:: TEKS ::
Neurologi Bercerita, Storytelling With Data
Menyimak penuturan para pemerhati dan pakar cerita— Paul J Zak, Cole Knafflic, Dr Herbowo Soetomanggolo, David J Phillips, Nancy Duarte dll, saya jadi paham mengapa banyak orang terhanyut oleh cerita, cerita punya kekuatan—kita seolah terprogram untuk mendengar cerita.
“The stories we tell literally make the world. If you want to change the world, you need to change your story.”
— Michael Margolis
Menurut seorang analis cerita, Lisa Cron dalam bukunya “Wired for Story”, bagian otak yang memproses penglihatan, suara, rasa dan pergerakan—menjadi aktif ketika seseorang mendengarkan cerita, setiap orang di planet bumi ini seperti punya DNA cerita.
Dibanding mendengarkan seseorang menyajikan modul dan bab dalam presentasi, mendengarkan cerita itu lebih menyenangkan. Melihat bullet-point presentation-hanya akan mengaktifkan bagian otak yang berhubungan dengan pemrosesan bahasa, sedangkan bila kita mendengarkan cerita, setidaknya 4 (empat) bagian otak menjadi aktif!
Ketika seseorang mendengar cerita, otak melepas hormon dopamin dan oksitosin. Hormon dopamin mengatur perubahan emosi sedangkan oksitosin berhubungan dengan empati dan kegembiraan. Selain dopamine dan oksitosin, otak juga melepaskan hormon kortisol yang berhubungan dengan kewaspadaan.
:::
> _PETUNJUK SOAL_:
Apakah setiap pernyataan di bawah ini sesuai dengan teks tentang neurologi bercerita? Jawab ya atau tidak, lalu kutip kata-kata teks yang menentukan jawaban itu.
1. Bagian otak yang memproses penglihatan dan suara menjadi aktif saat seseorang mendengarkan cerita.
2. Melihat presentasi berisi bullet-point mengaktifkan empat bagian otak.
3. Hormon oksitosin berhubungan dengan kewaspadaan.
:: BAHAN YANG DISEDIAKAN ::
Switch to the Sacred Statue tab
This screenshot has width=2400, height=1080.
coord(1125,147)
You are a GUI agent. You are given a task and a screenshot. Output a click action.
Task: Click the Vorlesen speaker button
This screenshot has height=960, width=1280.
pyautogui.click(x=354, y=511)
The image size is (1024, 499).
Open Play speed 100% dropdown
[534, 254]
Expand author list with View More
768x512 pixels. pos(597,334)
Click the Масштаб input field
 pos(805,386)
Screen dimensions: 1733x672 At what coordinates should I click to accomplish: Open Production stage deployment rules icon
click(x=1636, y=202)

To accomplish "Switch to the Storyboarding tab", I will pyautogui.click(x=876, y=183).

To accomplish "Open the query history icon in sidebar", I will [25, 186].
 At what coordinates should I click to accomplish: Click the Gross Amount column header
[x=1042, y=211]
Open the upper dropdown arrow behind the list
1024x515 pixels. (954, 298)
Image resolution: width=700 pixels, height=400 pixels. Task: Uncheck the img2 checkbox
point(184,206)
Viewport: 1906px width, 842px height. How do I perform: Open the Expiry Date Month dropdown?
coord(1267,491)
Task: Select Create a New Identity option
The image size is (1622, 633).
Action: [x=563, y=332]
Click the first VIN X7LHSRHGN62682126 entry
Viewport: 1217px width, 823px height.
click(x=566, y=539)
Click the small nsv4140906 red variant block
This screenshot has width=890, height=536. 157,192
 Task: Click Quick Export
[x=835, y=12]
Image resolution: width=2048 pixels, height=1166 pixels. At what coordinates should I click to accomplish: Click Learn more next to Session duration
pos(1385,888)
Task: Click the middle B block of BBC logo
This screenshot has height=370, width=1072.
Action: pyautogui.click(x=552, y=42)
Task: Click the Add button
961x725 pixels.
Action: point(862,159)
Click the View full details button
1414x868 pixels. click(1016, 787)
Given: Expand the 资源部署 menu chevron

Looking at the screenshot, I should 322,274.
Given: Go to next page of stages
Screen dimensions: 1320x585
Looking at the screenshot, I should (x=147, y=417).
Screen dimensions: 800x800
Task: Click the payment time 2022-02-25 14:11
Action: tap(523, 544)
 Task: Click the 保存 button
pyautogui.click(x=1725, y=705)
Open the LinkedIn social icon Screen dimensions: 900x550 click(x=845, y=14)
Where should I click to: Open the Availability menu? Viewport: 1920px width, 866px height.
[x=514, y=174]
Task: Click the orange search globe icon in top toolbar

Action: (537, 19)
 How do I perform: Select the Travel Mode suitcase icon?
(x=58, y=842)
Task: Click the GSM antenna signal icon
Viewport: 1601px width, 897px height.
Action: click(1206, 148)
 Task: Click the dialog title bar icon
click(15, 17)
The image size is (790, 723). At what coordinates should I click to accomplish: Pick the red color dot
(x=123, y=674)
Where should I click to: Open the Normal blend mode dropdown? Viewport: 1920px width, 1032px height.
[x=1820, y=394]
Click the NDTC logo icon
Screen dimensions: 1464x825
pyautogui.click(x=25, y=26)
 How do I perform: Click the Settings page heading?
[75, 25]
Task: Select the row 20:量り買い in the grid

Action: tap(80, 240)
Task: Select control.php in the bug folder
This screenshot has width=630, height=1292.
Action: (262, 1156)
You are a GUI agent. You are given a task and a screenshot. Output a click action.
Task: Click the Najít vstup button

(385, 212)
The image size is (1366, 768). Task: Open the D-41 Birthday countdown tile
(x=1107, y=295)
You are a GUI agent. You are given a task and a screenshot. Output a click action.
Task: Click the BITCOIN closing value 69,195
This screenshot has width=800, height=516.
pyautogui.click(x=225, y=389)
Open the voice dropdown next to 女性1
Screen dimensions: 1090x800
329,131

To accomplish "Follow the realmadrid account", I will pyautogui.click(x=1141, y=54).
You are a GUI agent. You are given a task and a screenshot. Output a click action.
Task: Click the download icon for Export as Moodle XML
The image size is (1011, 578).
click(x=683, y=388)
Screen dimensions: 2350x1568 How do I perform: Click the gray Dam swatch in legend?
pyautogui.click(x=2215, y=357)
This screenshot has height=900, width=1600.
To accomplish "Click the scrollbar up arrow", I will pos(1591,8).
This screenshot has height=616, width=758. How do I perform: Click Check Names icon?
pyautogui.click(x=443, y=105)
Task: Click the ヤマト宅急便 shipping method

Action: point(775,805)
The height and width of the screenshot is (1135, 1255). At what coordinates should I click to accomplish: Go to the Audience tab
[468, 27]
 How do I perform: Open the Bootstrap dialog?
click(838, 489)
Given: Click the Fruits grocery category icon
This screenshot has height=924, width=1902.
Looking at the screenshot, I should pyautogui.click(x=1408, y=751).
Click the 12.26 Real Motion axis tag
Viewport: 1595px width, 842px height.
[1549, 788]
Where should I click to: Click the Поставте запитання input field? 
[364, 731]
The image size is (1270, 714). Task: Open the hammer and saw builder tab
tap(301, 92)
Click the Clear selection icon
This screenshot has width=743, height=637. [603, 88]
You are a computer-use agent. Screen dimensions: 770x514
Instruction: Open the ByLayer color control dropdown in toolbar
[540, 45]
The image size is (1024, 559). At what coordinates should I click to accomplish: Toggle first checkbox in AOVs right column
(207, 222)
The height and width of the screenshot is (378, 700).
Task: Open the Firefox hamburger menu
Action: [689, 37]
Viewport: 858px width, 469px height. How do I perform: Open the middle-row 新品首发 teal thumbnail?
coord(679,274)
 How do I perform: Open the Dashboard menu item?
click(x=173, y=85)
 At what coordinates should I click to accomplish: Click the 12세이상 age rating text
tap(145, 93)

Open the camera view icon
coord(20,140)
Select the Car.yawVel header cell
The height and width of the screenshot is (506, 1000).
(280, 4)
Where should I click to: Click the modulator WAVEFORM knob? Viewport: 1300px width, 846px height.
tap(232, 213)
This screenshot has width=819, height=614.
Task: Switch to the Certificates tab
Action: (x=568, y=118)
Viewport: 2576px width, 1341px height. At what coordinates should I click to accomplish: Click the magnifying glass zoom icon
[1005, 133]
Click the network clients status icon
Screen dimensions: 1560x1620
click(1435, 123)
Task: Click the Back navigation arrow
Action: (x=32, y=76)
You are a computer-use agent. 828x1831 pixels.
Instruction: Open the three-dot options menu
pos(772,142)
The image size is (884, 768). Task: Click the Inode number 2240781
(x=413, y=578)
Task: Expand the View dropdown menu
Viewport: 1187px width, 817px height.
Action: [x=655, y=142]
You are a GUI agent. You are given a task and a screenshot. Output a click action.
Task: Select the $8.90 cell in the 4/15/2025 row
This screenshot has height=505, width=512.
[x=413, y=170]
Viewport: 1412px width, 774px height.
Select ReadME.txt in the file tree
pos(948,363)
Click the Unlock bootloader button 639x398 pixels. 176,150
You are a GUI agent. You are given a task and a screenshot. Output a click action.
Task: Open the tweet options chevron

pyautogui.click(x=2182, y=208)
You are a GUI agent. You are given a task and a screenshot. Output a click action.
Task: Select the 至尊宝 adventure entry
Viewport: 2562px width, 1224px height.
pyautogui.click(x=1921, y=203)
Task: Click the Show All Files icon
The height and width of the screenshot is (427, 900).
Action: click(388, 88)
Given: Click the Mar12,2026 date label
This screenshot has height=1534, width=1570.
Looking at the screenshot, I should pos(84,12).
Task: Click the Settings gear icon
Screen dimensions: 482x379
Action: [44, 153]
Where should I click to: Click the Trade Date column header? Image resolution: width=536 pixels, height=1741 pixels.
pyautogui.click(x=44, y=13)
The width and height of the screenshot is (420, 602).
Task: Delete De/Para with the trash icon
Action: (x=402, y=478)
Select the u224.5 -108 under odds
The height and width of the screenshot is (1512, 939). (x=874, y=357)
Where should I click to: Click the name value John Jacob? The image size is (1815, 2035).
:::
> _JAWABAN SOAL_:
1. Ya: "bagian otak yang memproses penglihatan, suara, rasa dan pergerakan—menjadi aktif ketika seseorang mendengarkan cerita"
2. Tidak: "Melihat bullet-point presentation-hanya akan mengaktifkan bagian otak yang berhubungan dengan pemrosesan bahasa"
3. Tidak: "oksitosin berhubungan dengan empati dan kegembiraan"